A new python object which analyse HTML files and...
Hello everybody, I would like to create a python object which : * analyse traditional HTML files * indexe "IMG" tags and "A" tags * replace "IMG" tags by appropriated dtml tags * replace "A" tags by appropriated dtml tags * create all the resultant objects Did someone ever do that ? Anyway, if someone with more experience than me, have some advices, I'll get them... Thanks Frederic
At 06:17 PM 5/29/00 +0100, Frederic QUIN wrote:
Hello everybody,
I would like to create a python object which : * analyse traditional HTML files * indexe "IMG" tags and "A" tags * replace "IMG" tags by appropriated dtml tags * replace "A" tags by appropriated dtml tags * create all the resultant objects
Did someone ever do that ? Anyway, if someone with more experience than me, have some advices, I'll get them...
Thanks Frederic
You might try sgmllib, a sgml parser from the Python library. (There's also an HTML parser called htmllib derived from sgmllib, but it tries to understand all the common HTML tags such as H1, etc. If you just want to pass through all tags except all couple specific ones, I found it easier to use sgmllib). The sgmllib library, but doesn't produce output, so the hooks you'd add would be ones to recreate your HTML files from the results of the parsing. Something like the following: class MyParser (SGMLParser): def __init__(self): SGMLParser.__init__(self) self._result = '' def _write(self, data): self._result = self._result + data def getResult(self): return self._result def unknown_starttag(self, tag, attributes): r = '<' + tag for attribute in attributes: (name, value) = attribute r = r + ' ' + name + '="' + value + '"' r = r + '>' self._write(r) def unknown_endtag(self, tag): self._write('</' + tag + '>') def handle_data(self, data): self._write(data) def handle_charref(self, ref): self._write('' + ref + ';') def handle_entityref(self, ref): self._write('&' + ref + ';') def handle_comment(self, comment): self._write('<!--' + comment + '-->') Then you can add specific handlers to do special things with particular tags: def do_img(attributes): ...write out special DTML code here...
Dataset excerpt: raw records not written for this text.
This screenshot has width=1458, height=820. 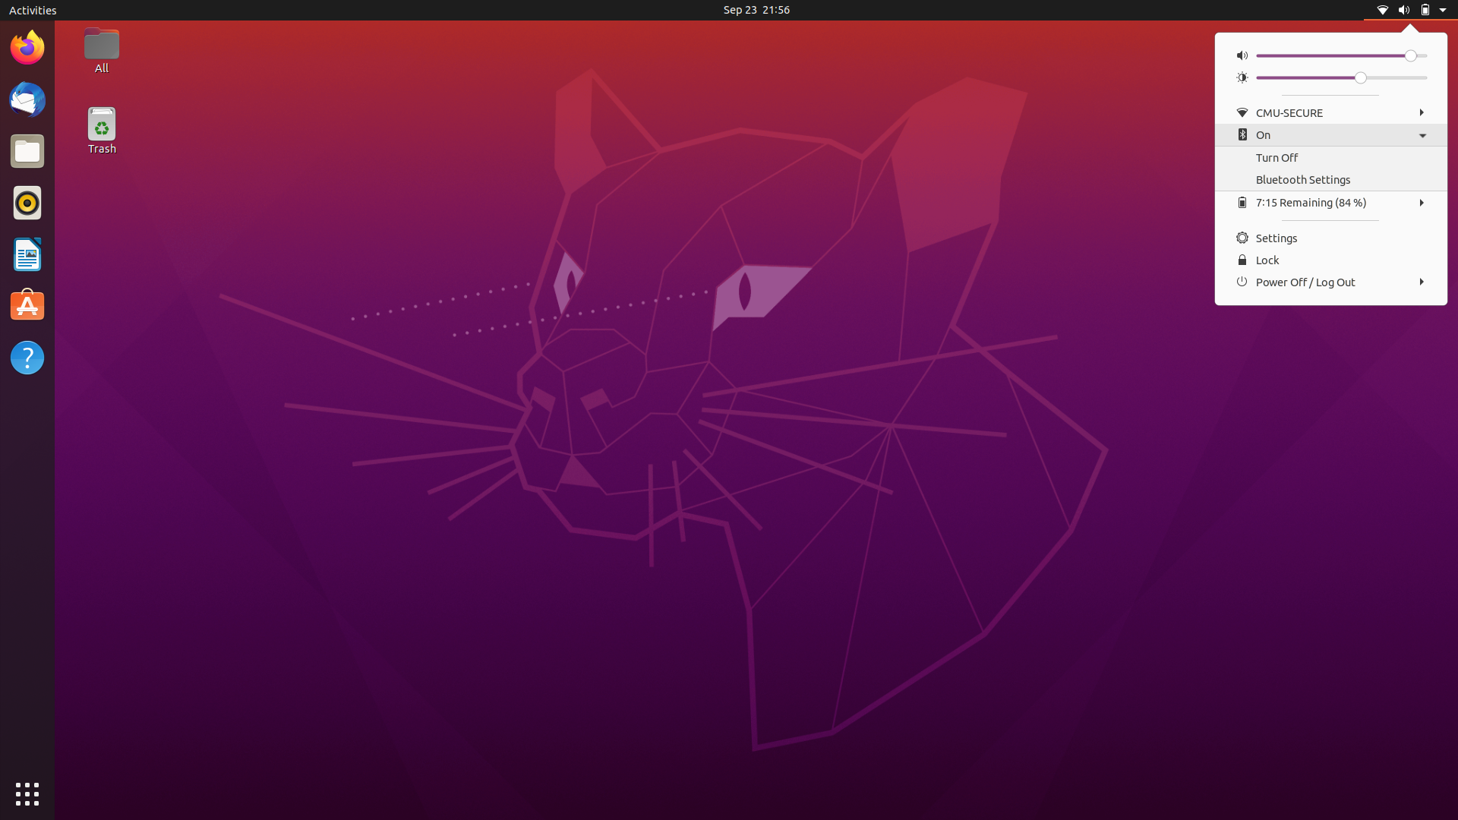 What do you see at coordinates (26, 150) in the screenshot?
I see `the "Files" Section` at bounding box center [26, 150].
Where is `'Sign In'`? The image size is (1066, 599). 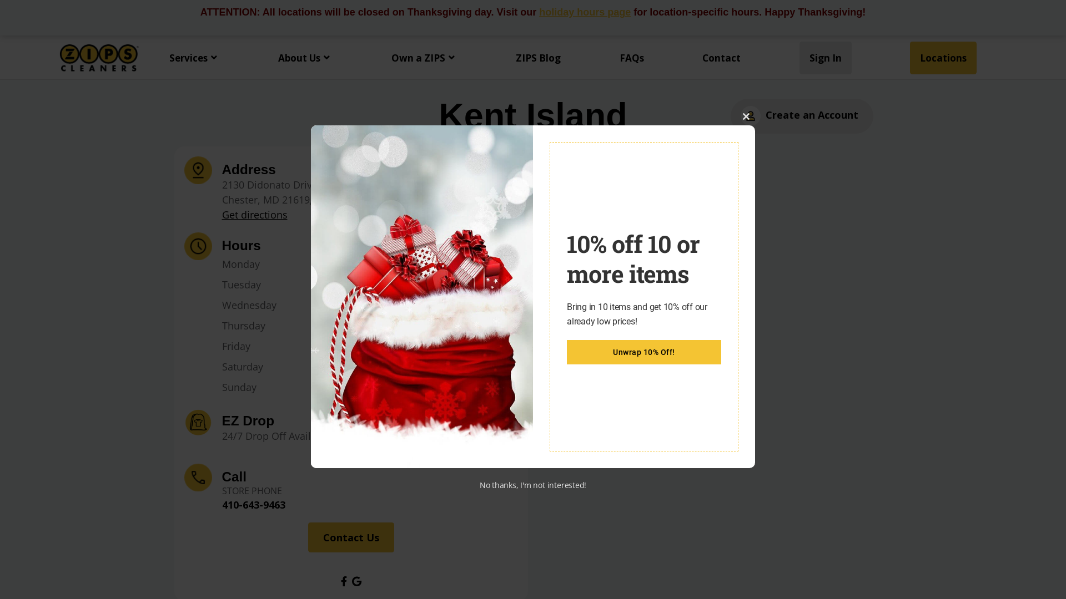
'Sign In' is located at coordinates (825, 58).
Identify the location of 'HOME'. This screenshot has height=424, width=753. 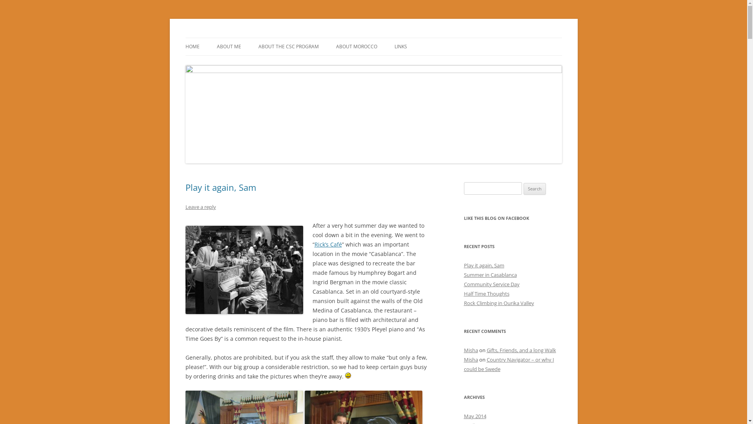
(192, 47).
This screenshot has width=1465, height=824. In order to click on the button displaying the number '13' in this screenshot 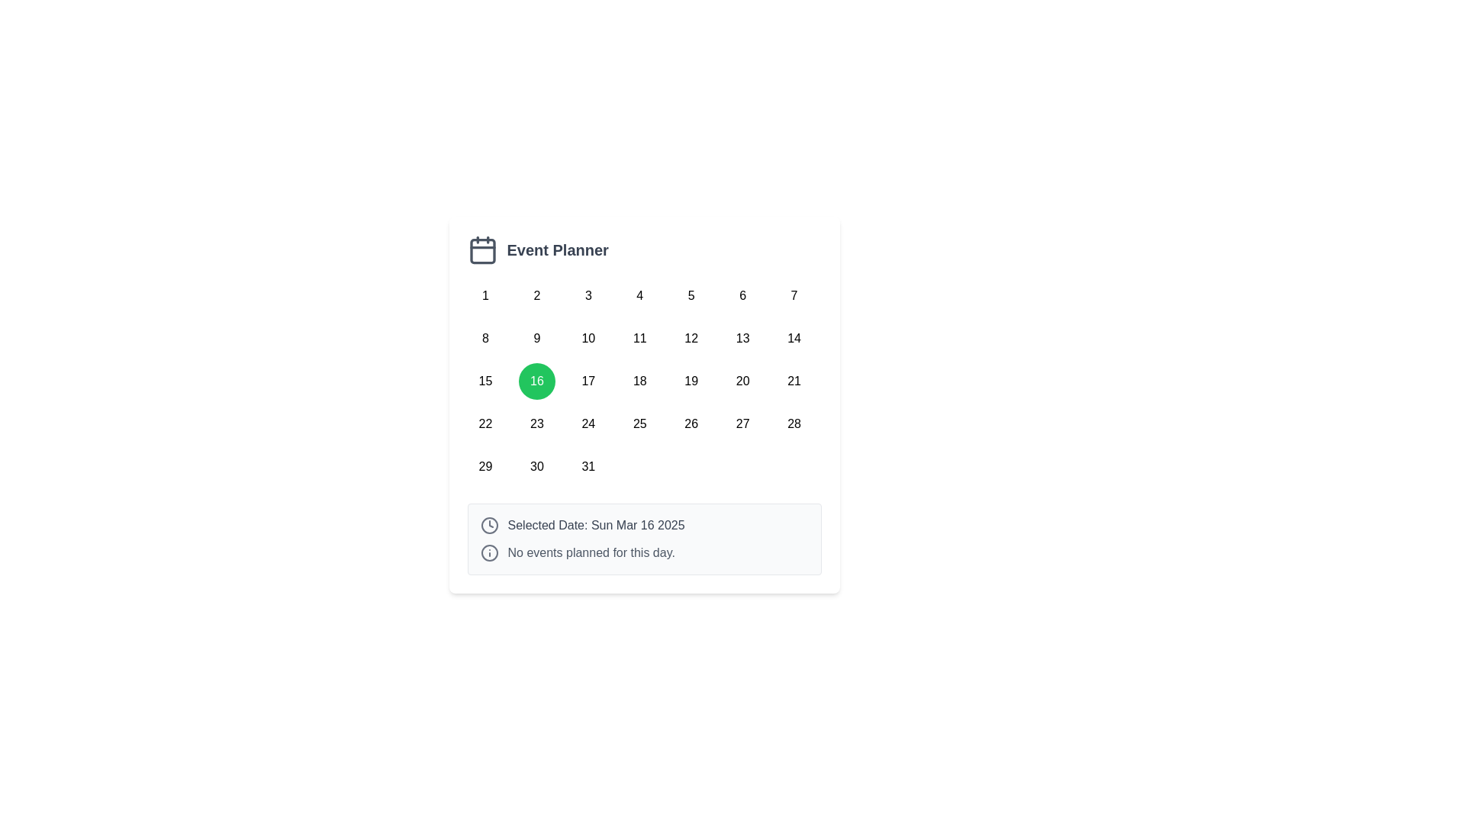, I will do `click(742, 337)`.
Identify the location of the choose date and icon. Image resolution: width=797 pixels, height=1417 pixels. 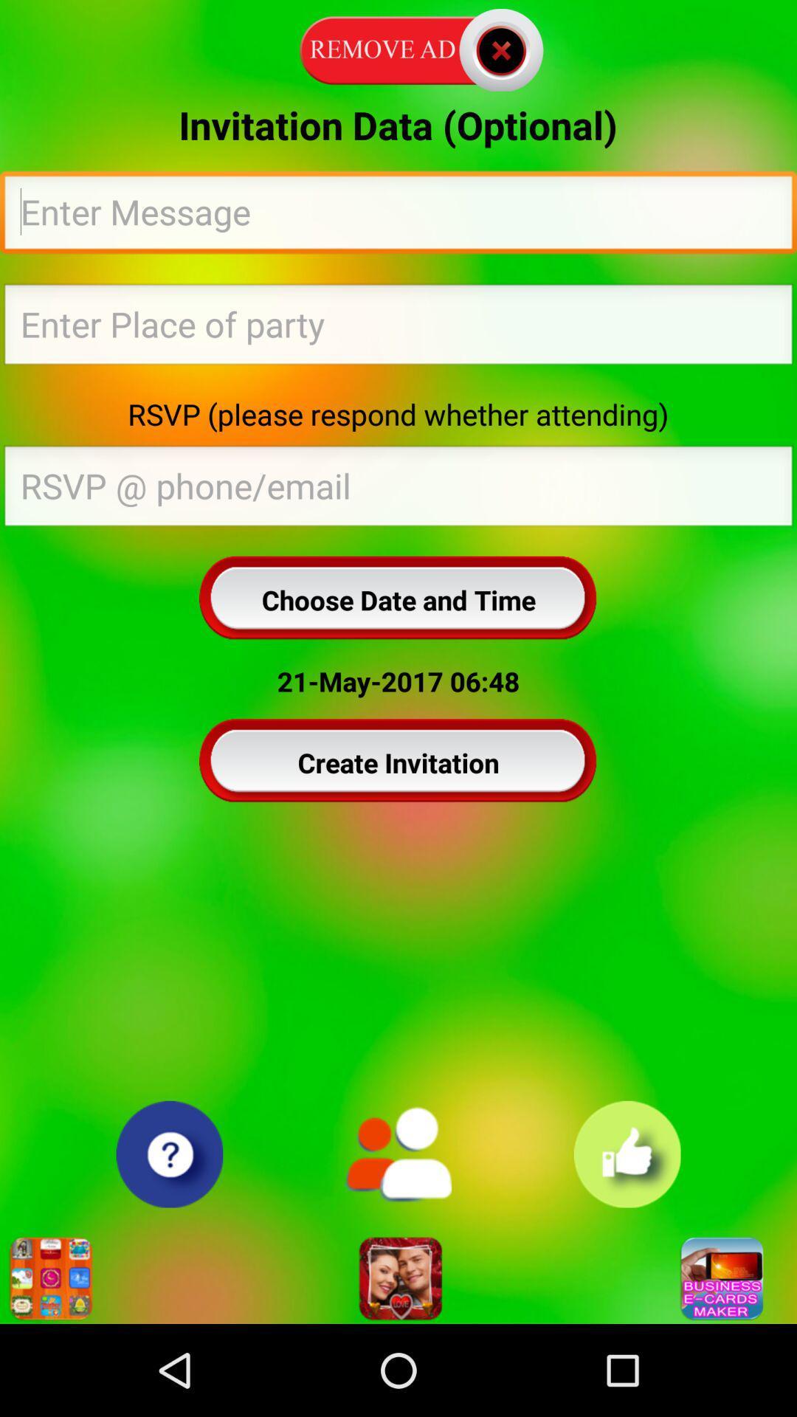
(399, 599).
On Mon, 29 May 2000, Frederic QUIN wrote:
I would like to create a python object which : * analyse traditional HTML files * indexe "IMG" tags and "A" tags * replace "IMG" tags by appropriated dtml tags * replace "A" tags by appropriated dtml tags * create all the resultant objects
Did someone ever do that ? Anyway, if someone with more experience than me, have some advices, I'll get them...
You may start to adapt http://www.zope.org/Members/itamar/load_site to your needs. Generic HTML parser is already there. Oleg. (All opinions are mine and not of my employer) ---- Oleg Broytmann Foundation for Effective Policies phd@phd.russ.ru Programmers don't die, they just GOSUB without RETURN.
Oleg Broytmann wrote:
I would like to create a python object which : * analyse traditional HTML files * indexe "IMG" tags and "A" tags * replace "IMG" tags by appropriated dtml tags * replace "A" tags by appropriated dtml tags * create all the resultant objects
You may start to adapt http://www.zope.org/Members/itamar/load_site to your needs. Generic HTML parser is already there.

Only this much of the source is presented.